What you need to do:
Could you convert every line of the material below into a Markdown table with the columns "Row" and "Line", skipping blank lines and leaving the pictures out?

Records on locating elements on screens

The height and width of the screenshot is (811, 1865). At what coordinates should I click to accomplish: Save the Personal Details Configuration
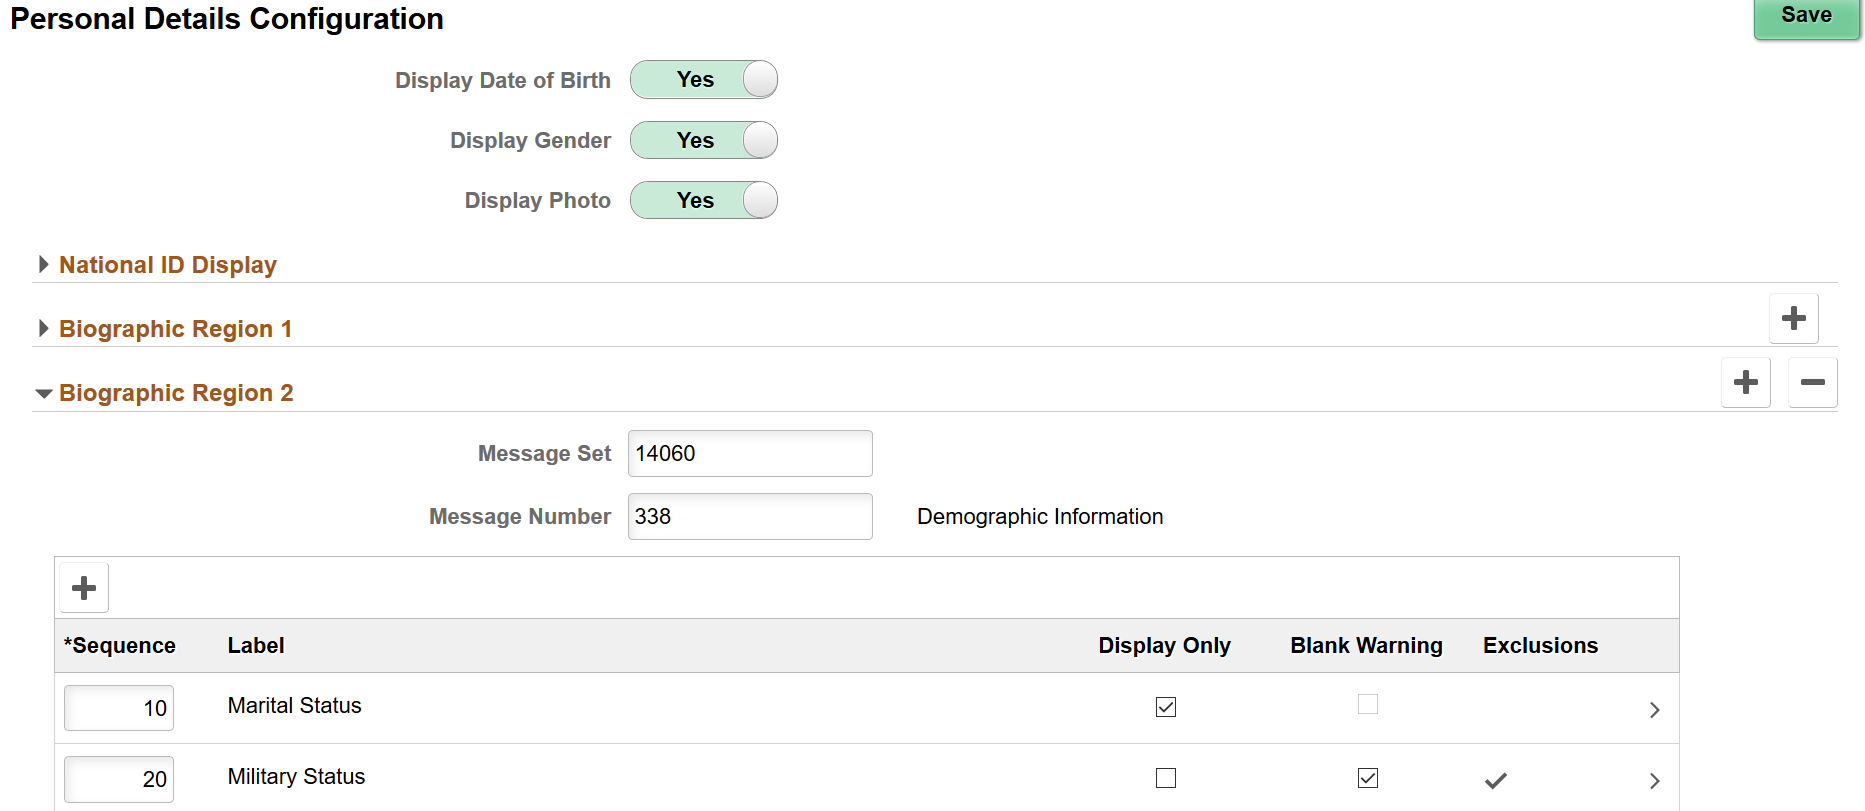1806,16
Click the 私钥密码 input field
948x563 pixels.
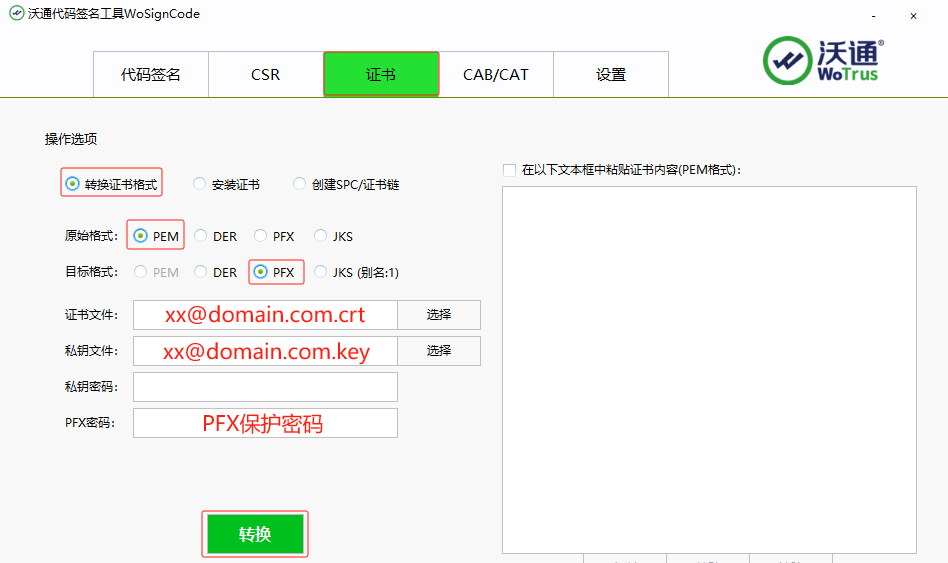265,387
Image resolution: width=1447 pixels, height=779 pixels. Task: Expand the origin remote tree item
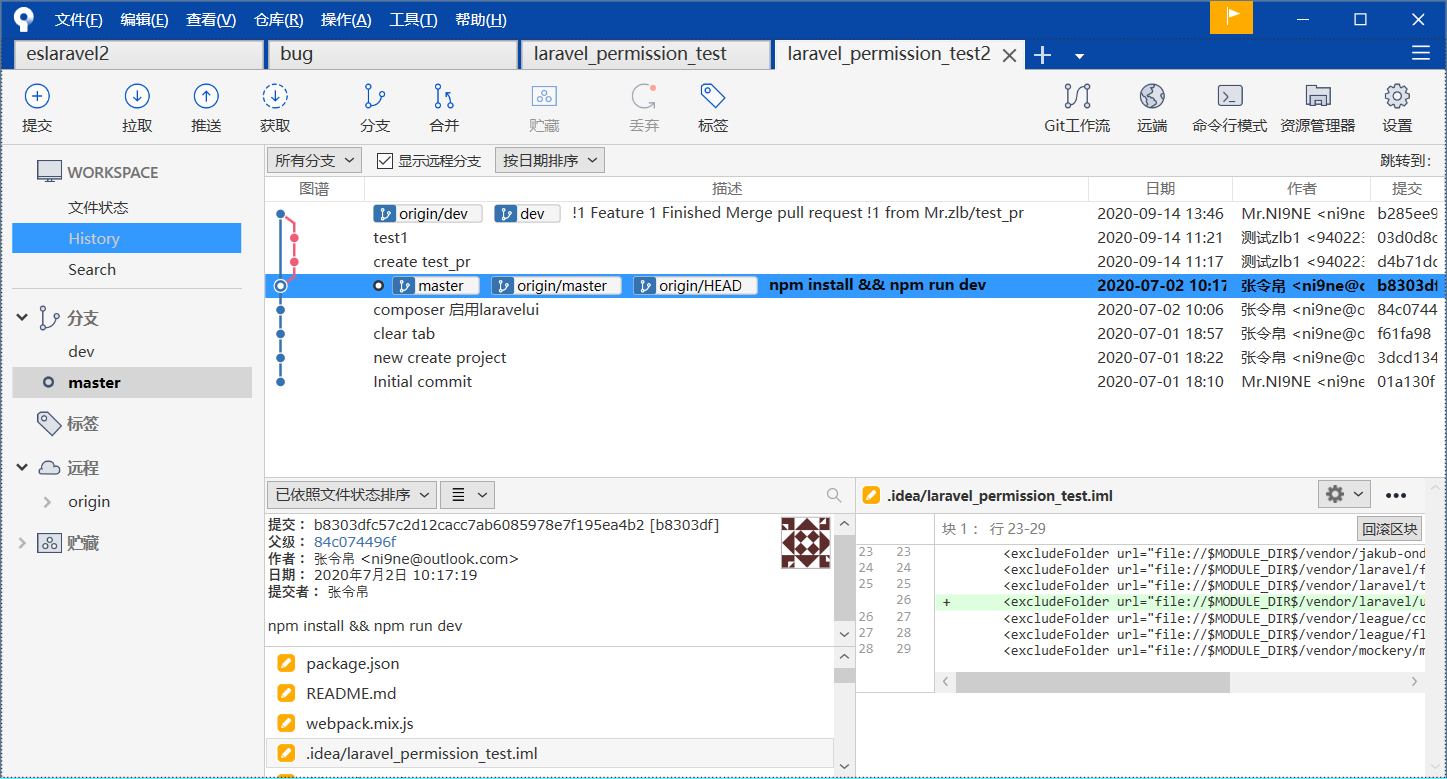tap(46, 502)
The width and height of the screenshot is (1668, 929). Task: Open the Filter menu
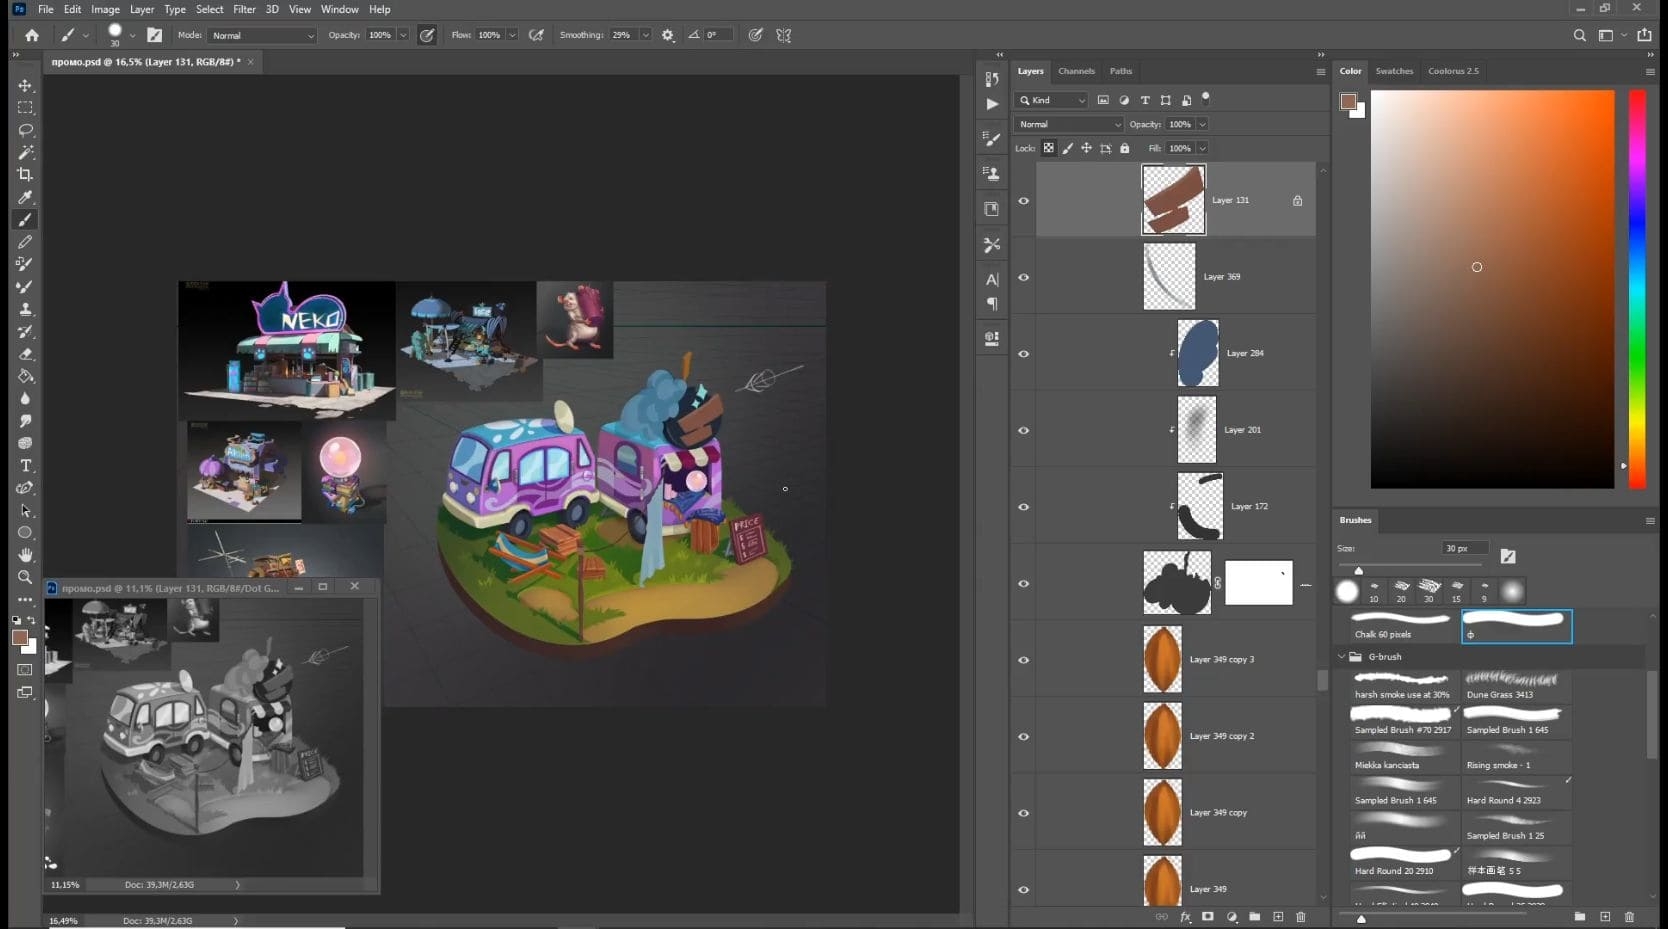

Answer to this task:
| Row | Line |
|---|---|
| 1 | The height and width of the screenshot is (811, 1865). At what coordinates should I click to accomplish: Save the Personal Details Configuration |
| 2 | 1806,16 |
| 3 | Click the 私钥密码 input field |
| 4 | 948x563 pixels. |
| 5 | 265,387 |
| 6 | Image resolution: width=1447 pixels, height=779 pixels. Task: Expand the origin remote tree item |
| 7 | tap(46, 502) |
| 8 | The width and height of the screenshot is (1668, 929). Task: Open the Filter menu |